Becoming the best business owner you can be

Starting a business is not easy. Growing it is even harder. You may feel like you’re not ready to own a business, but if you’ve made it this far, you are. It all starts with an idea, one that you are connected with and passionate about. If you can turn that idea into something that solves real-world problems, you’re on your way to becoming a successful entrepreneur.

Illustration by Gracia Lam


How to become an entrepreneur FAQ

How do I start to become an entrepreneur?

  • Find a profitable business idea.
  • Develop your product.
  • Validate your product.
  • Write a business plan.
  • Get funding. 
  • Launch your business.
  • Become a student of entrepreneurship.

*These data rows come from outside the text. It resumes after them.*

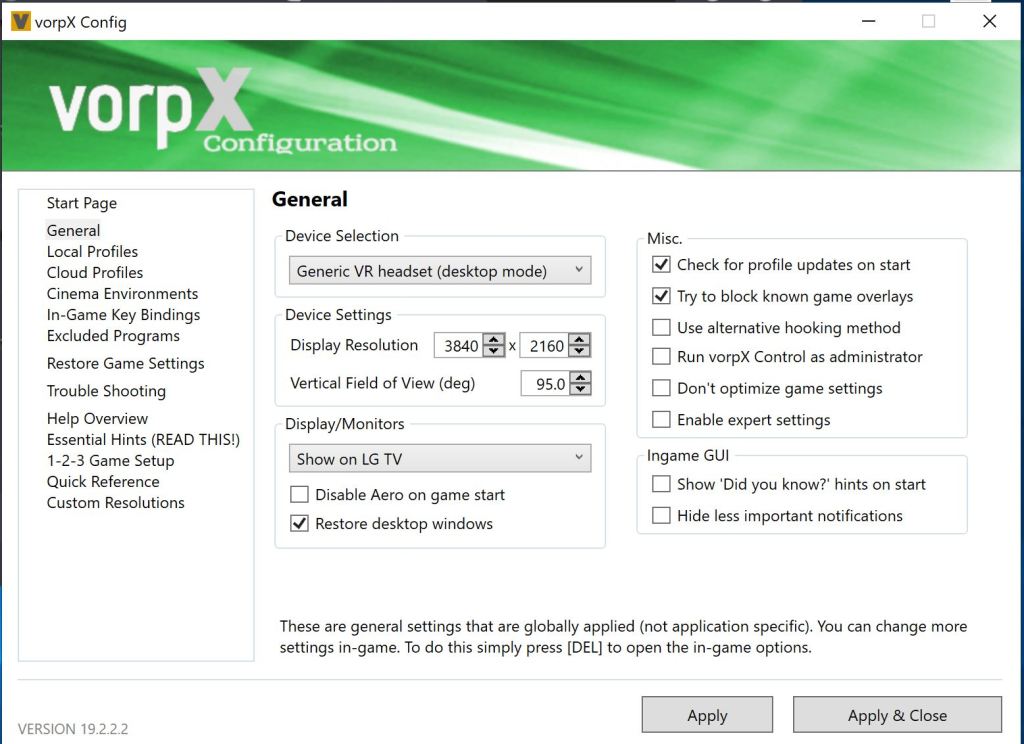The height and width of the screenshot is (744, 1024).
Task: Decrease display resolution width with down arrow
Action: click(494, 352)
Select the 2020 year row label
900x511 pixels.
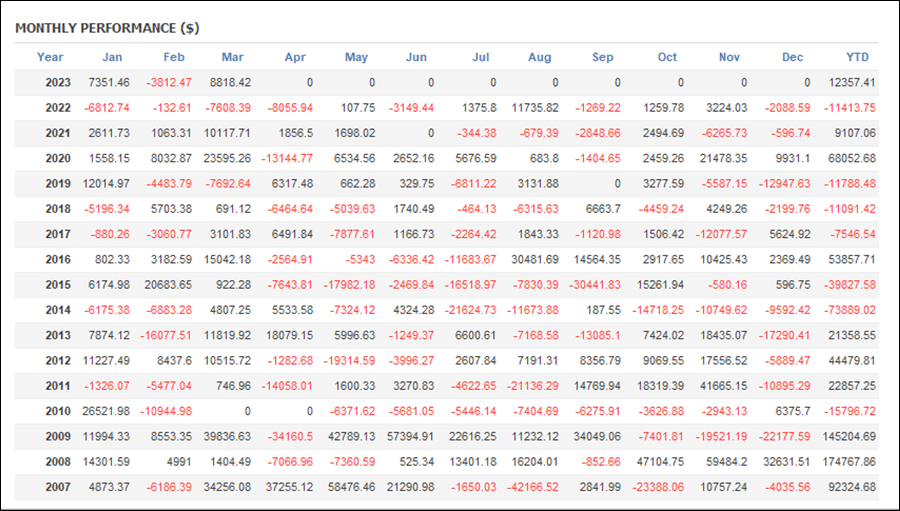click(58, 159)
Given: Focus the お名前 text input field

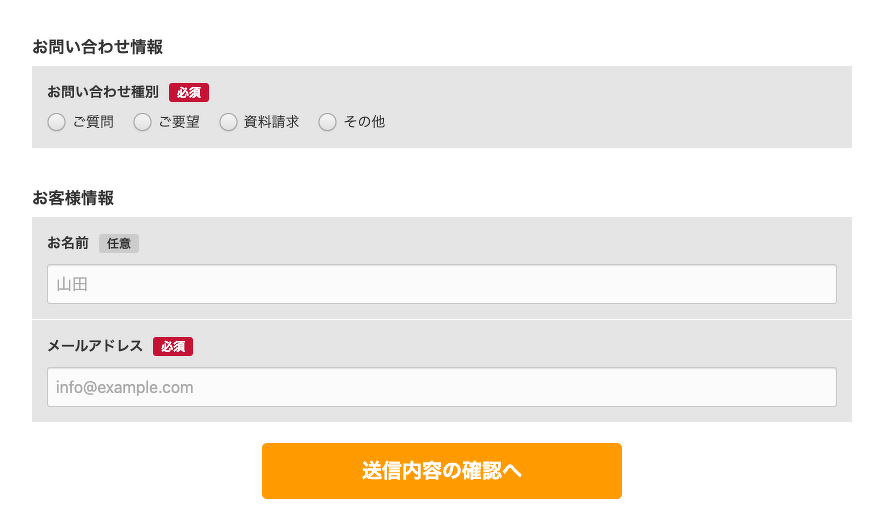Looking at the screenshot, I should point(442,284).
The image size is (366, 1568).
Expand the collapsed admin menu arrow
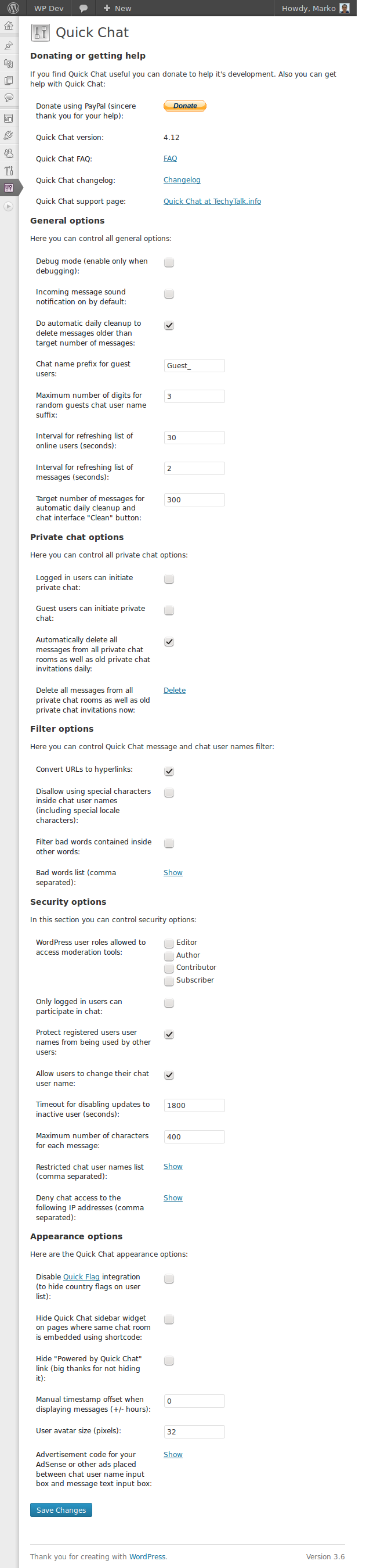[x=8, y=206]
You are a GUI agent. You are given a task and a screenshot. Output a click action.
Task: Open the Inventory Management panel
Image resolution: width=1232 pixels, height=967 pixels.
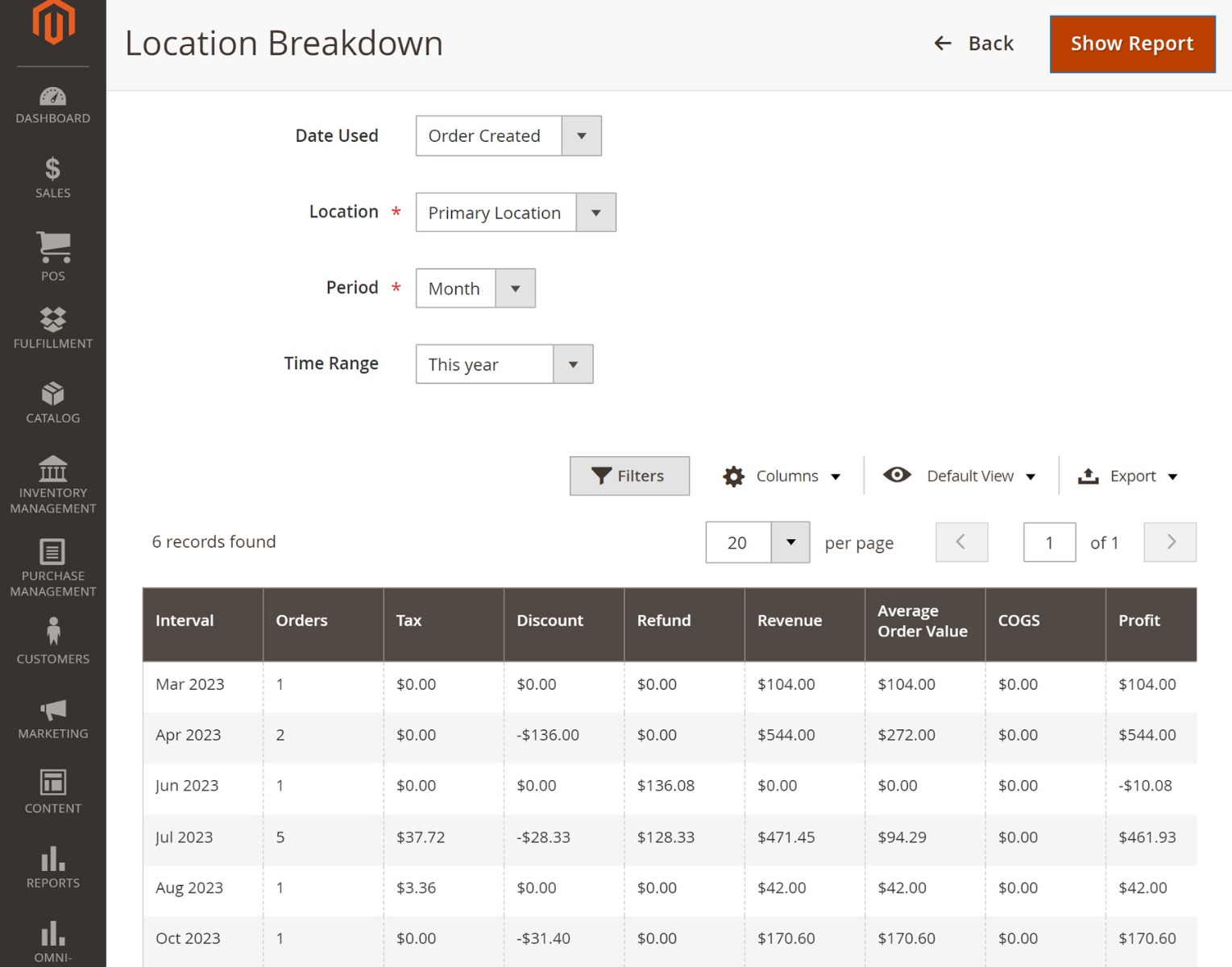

What are the qualities of an entrepreneur?

  • Passion
  • Grit
  • Ambition
  • Drive to solve problems
  • Desire to bring ideas to life

Do entrepreneurs get paid?

According to data from Indeed, the average US entrepreneur gets paid $60,000 per year. That number varies depending on factors like your industry, products, location, and more. Entrepreneurs can earn a salary or pay themselves through owner’s draws, which is when you take funds out of the business for personal use.